> [Document passage]

Pharmaceutical bus offers prescription help

Don Frye is covered by Blue Cross Blue Shield as well as Medicare, but there are still some prescriptions he can’t get filled under those plans.

So, on a hot Thursday afternoon, the Bozeman man sat on board a large, orange bus parked in the Bozeman Library parking lot.

The bus is sponsored by a consortium of pharmaceutical companies and aims to help people who can’t afford their medication by filling prescriptions for free or nearly free.

People like Frye walked onto the bus, answered a few questions about what medication they needed and what means they had to pay for prescriptions, and then were given information on what assistance the pharmaceutical companies could offer.

Jeff Trewhitt, a spokesman for PhRMA, the lead lobbying group for the pharmaceutical industry, said the bus was a way to consolidate the efforts of 40 companies that each has an individual assistance programs.

“We want the people who need these medications to get them,” Trewhitt said.

The industry Trewhitt works for has come under fire for the cost of its product and size of its profit margin. In Washington, lawmakers are eyeing ways to knock down the costs of drugs.

Thus, some have seen the bus n which TV personality Montel Williams pitches on advertisements broadcast nationwide n as a public relations ploy for an embattled industry.

The May issue of Health Affairs reports that a survey of the various assistance programs offered by drug companies “found much variability in their structures and application processes.”

Collected data entries
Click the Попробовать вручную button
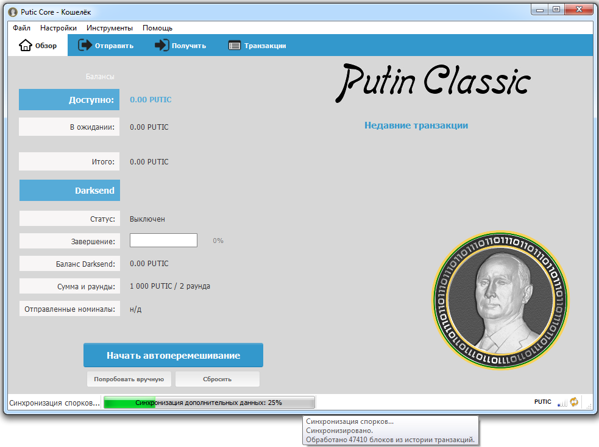 click(x=129, y=379)
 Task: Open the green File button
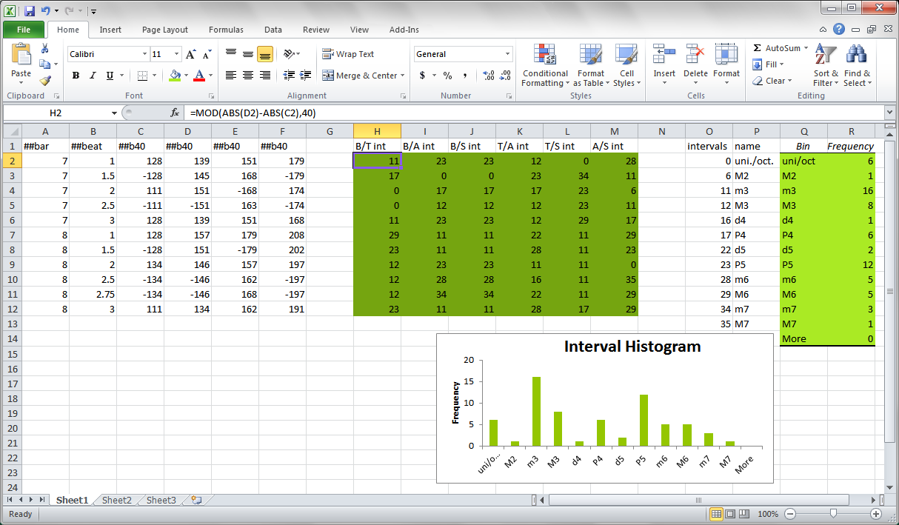click(23, 30)
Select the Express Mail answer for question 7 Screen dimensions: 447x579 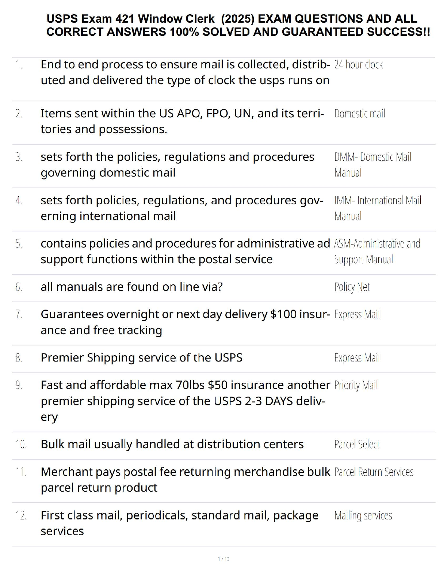(357, 315)
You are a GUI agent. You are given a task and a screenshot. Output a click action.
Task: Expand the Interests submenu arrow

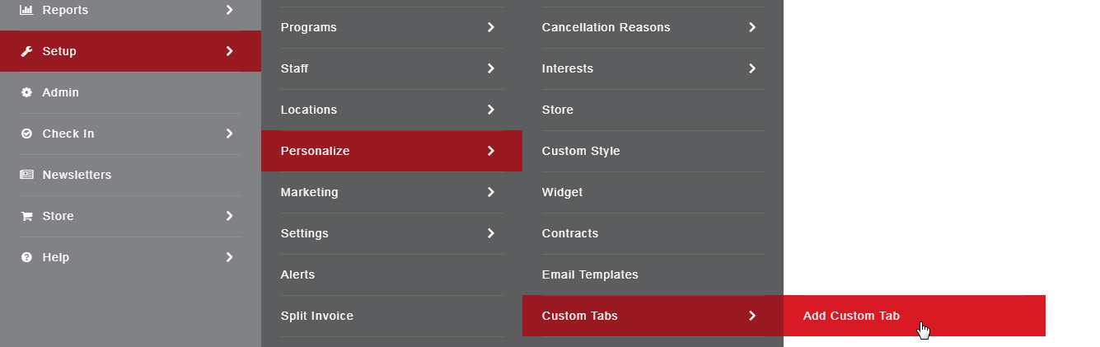coord(752,68)
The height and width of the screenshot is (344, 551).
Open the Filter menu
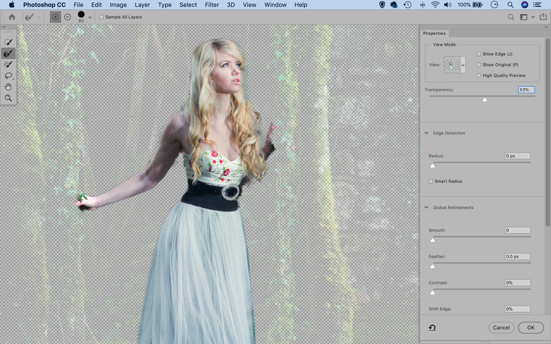212,5
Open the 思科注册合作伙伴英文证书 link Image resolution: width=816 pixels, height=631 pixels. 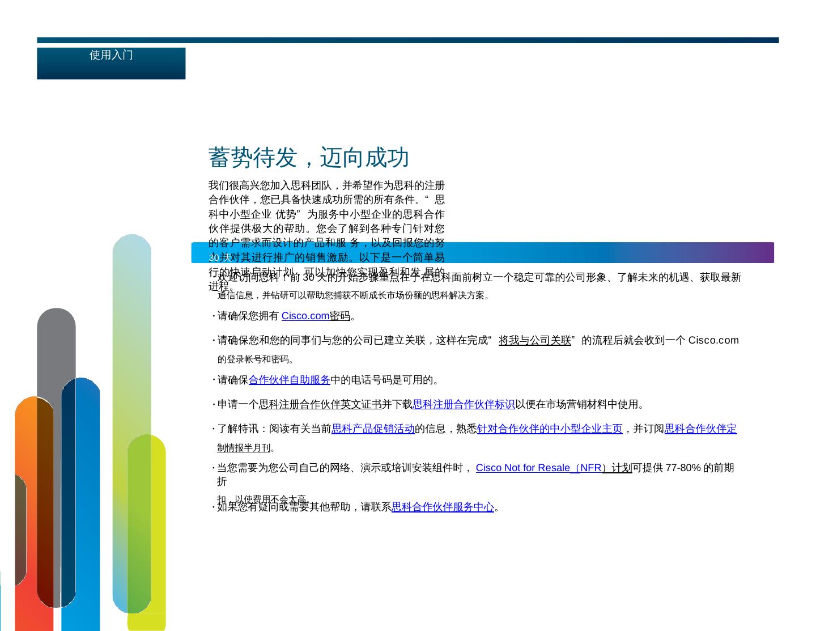320,404
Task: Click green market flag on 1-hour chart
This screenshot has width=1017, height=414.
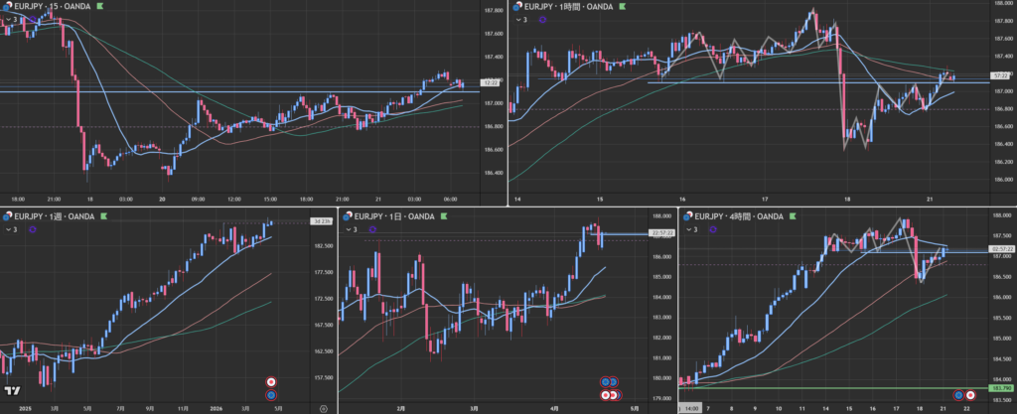Action: [623, 7]
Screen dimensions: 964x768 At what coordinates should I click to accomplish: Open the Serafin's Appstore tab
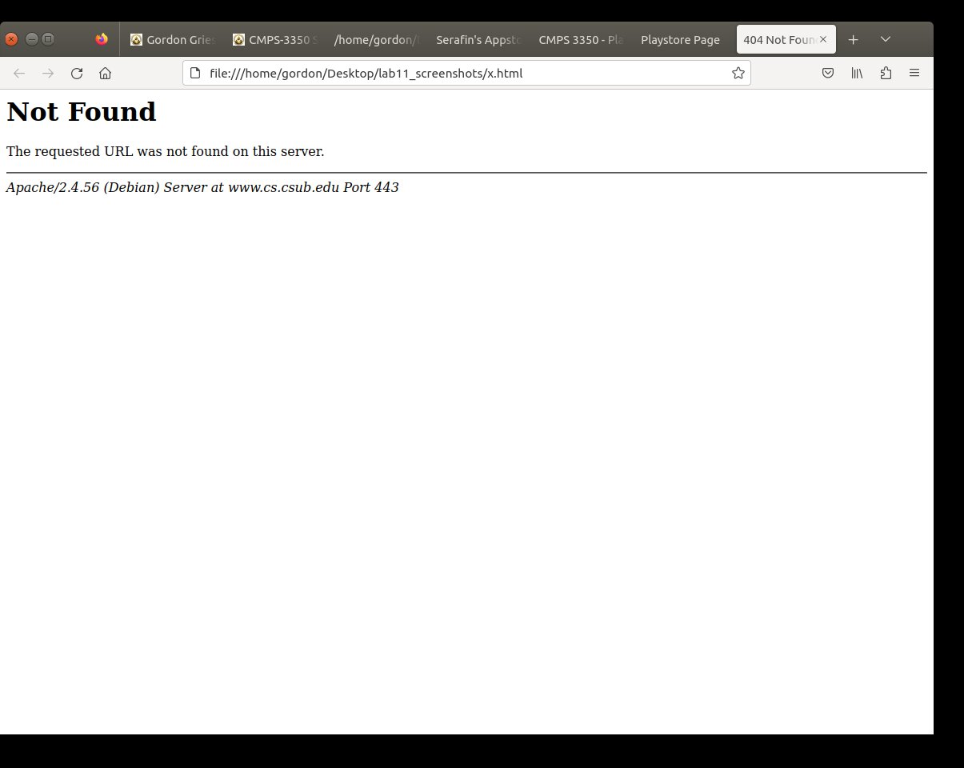point(478,39)
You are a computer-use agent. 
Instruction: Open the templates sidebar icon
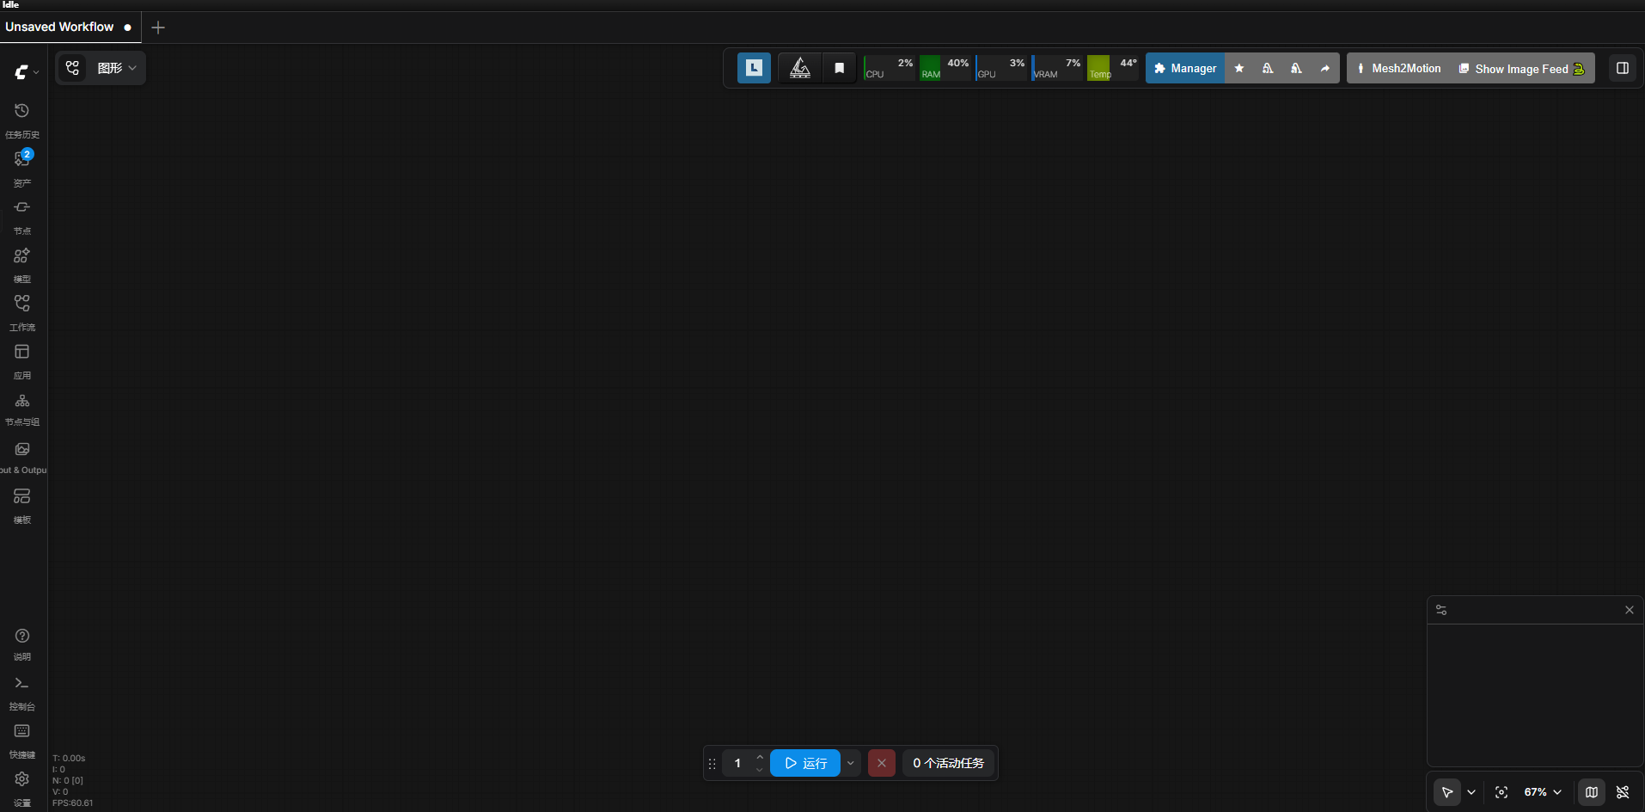[x=22, y=505]
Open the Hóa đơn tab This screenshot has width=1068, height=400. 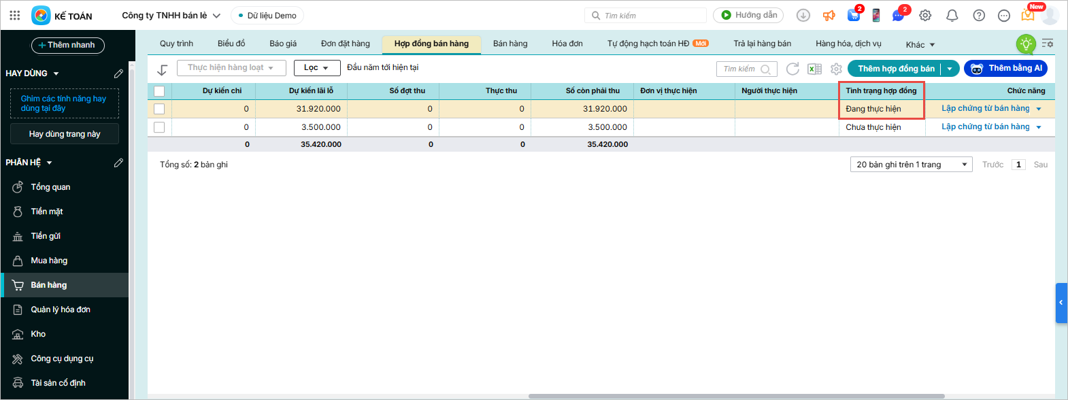tap(567, 44)
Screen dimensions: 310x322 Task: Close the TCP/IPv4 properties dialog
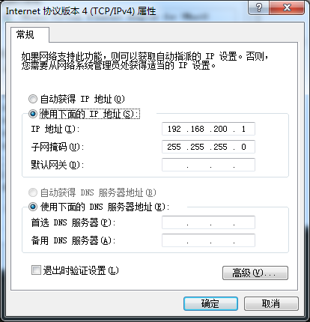(x=287, y=7)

> [Complete the following]
• a. According to the article on the prescription-help bus, why have some people viewed the bus as a public relations ploy? Answer in one to three sentences.
• b. Answer these questions using the article on the prescription-help bus:
(i) Where was the bus parked on the Thursday afternoon described?
(ii) The bus consolidates the assistance efforts of how many companies?
(iii) Which publication reported a survey of the drug companies' assistance programs, and in what issue?

> [Task-by-task results]
• a. The pharmaceutical industry has come under fire for the cost of its product and the size of its profit margin, and lawmakers in Washington are looking at ways to bring down drug costs. Because the industry is embattled in this way, some see the bus as a public relations ploy.

• b.
(i) In the Bozeman Library parking lot.
(ii) 40 companies.
(iii) Health Affairs, in its May issue.